DSS has also supported practice transformation through free multi-disciplinary coaching as well as tools and supports for providers (ICM, standardized statewide coverage and utilization management guidelines, timely payment).
Finally, DSS has built in ‘value-based’ payment strategies that initially focused on pay-for-performance (PCMH enhanced fee-for-service payments and performance and year-over-year improvement payments) and have developed to include the inaugural use of ‘upside-only’ shared savings arrangements, under which entities that achieve benchmarks on identified quality measures will share in savings that are achieved.
“As Medicaid-related policy, funding and legislative action continues at the national and state levels, it will remain important for government and stakeholders to continue to carefully evaluate the impact of policy strategies on quality, care experience and cost,” Commissioner Bremby said.
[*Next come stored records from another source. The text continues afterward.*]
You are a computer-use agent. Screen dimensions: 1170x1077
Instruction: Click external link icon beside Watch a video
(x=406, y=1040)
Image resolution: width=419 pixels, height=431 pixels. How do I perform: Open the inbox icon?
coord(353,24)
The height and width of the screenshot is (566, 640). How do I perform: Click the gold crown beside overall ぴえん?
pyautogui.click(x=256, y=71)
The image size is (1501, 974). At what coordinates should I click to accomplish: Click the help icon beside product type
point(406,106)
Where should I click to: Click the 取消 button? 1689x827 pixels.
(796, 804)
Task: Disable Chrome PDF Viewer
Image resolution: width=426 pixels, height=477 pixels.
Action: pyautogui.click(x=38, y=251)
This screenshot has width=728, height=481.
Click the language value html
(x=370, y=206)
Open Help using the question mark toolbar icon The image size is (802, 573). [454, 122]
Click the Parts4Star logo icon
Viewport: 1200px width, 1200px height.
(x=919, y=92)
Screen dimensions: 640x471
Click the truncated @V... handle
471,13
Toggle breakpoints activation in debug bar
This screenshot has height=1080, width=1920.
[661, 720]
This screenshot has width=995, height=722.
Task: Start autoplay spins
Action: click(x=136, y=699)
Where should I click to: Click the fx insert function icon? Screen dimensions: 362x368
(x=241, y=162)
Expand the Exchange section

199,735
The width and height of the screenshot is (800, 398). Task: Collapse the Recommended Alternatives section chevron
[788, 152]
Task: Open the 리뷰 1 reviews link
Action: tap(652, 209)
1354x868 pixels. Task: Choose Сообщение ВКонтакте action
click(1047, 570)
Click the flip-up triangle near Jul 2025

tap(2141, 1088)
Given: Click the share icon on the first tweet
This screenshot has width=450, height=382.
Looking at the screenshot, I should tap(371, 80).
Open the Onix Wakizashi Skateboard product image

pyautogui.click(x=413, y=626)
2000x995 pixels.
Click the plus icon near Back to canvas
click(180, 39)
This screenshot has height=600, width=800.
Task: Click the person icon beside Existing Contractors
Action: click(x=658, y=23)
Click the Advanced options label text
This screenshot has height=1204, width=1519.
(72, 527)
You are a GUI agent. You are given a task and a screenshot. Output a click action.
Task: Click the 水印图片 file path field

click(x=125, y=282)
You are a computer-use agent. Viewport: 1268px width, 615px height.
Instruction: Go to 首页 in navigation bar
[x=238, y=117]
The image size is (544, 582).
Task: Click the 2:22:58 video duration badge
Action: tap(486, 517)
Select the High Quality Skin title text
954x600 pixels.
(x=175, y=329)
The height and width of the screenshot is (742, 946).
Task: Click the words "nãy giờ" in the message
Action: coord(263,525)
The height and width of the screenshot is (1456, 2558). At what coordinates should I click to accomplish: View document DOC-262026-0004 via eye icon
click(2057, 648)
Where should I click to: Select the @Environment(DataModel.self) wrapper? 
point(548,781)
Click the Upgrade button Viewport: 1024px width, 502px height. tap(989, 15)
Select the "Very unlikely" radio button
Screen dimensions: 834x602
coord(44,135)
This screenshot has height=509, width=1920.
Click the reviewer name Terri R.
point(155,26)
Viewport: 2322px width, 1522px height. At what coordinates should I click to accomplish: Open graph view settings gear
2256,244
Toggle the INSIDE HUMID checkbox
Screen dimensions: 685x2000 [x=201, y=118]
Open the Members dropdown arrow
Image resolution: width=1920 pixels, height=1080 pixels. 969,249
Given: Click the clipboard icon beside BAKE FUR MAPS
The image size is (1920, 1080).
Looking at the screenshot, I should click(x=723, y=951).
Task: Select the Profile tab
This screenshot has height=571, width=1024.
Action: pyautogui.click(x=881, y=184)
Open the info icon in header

The information in the below chart, which represents the latest publicly available CMS data for all states, is one important indicator of progress.
Commissioner Bremby emphasized the crucial advances represented by the Affordable Care Act (also known as Obamacare), and expressed his thanks and support to Governor Dannel P. Malloy, Lieutenant Governor Nancy Wyman and Connecticut’s Congressional delegation for their active roles in fighting repeal efforts in Washington that would decimate Medicaid.
The data featured in the table comparing states is from the State Health Expenditure Accounts, produced by the CMS Office of the Actuary, a consistent and comprehensive source that allows for analysis of state-specific trends over time.